Übungsaufgabe 1 »
Ändere in allen folgenden Datensätzen „pixels“ zu „px“ und gib die Zeilen sonst unverändert wieder.

::: Vorgegebener Text

• Marokko
    Marokko

    Terrassenwirtschaft im Hohen Atlas

  • Wolken ziehen über den Kilimanjaro
    Tansania

    Wolken ziehen über den Kilimanjaro

  • Streifenkehl-Schattenkolibri nascht vom Nektar einer Blüte
    Costa Rica

    Streifenkehl-Schattenkolibri nascht vom Nektar einer Blüte

  • Jaguar im Pantanal
    Brasilien

    müder Jaguar

  • Eisvogel
    Uganda

    Eisvogel 

23. Tag    Brooks Lodge – 21.06.2015

Heute heißt es fast schon ausgeschlafen. Das Frühstück haben wir für uns um 7:30 Uhr geplant. Davor noch schnell eine warme Dusche. OK, zuerst kam es noch sehr kalt, und der erste Einhandmischer, den wir hier in Alaska sehen, ist nur schwer auf eine angenehme Temperatur einzustellen. Aber mit einer regelmäßigen Dusche am Morgen, findet man langsam wieder in normale Gewohnheiten zurück. Nur das Rasieren beschränke ich weiterhin auf Anchorage. Also am Tag als wir hier wirklich unserer Reise in Alaska begonnen haben, und dann vorgestern, als wir den ersten Teil der Reise abgeschlossen haben. Und dann steht es für übermorgen wieder auf dem Plan, der Tag an dem wir Abschied von Alaska und das nordwestliche Kanada nehmen müssen.

::::::

Übungsaufgabe 2 »
Wiederhole den Reisebericht oben vollständig und Wort für Wort.

::: Bereitgestellte Datensätze

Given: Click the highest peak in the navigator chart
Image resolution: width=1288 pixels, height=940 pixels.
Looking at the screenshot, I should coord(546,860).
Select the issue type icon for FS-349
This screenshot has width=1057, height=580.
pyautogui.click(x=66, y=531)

::::::

Antwort zur Aufgabe 1 »
Given: Click the highest peak in the navigator chart
Image resolution: width=1288 px, height=940 px.
Looking at the screenshot, I should coord(546,860).
Select the issue type icon for FS-349
This screenshot has width=1057, height=580.
pyautogui.click(x=66, y=531)

Antwort zur Aufgabe 2 »
• Marokko
    Marokko

    Terrassenwirtschaft im Hohen Atlas

  • Wolken ziehen über den Kilimanjaro
    Tansania

    Wolken ziehen über den Kilimanjaro

  • Streifenkehl-Schattenkolibri nascht vom Nektar einer Blüte
    Costa Rica

    Streifenkehl-Schattenkolibri nascht vom Nektar einer Blüte

  • Jaguar im Pantanal
    Brasilien

    müder Jaguar

  • Eisvogel
    Uganda

    Eisvogel 

23. Tag    Brooks Lodge – 21.06.2015

Heute heißt es fast schon ausgeschlafen. Das Frühstück haben wir für uns um 7:30 Uhr geplant. Davor noch schnell eine warme Dusche. OK, zuerst kam es noch sehr kalt, und der erste Einhandmischer, den wir hier in Alaska sehen, ist nur schwer auf eine angenehme Temperatur einzustellen. Aber mit einer regelmäßigen Dusche am Morgen, findet man langsam wieder in normale Gewohnheiten zurück. Nur das Rasieren beschränke ich weiterhin auf Anchorage. Also am Tag als wir hier wirklich unserer Reise in Alaska begonnen haben, und dann vorgestern, als wir den ersten Teil der Reise abgeschlossen haben. Und dann steht es für übermorgen wieder auf dem Plan, der Tag an dem wir Abschied von Alaska und das nordwestliche Kanada nehmen müssen.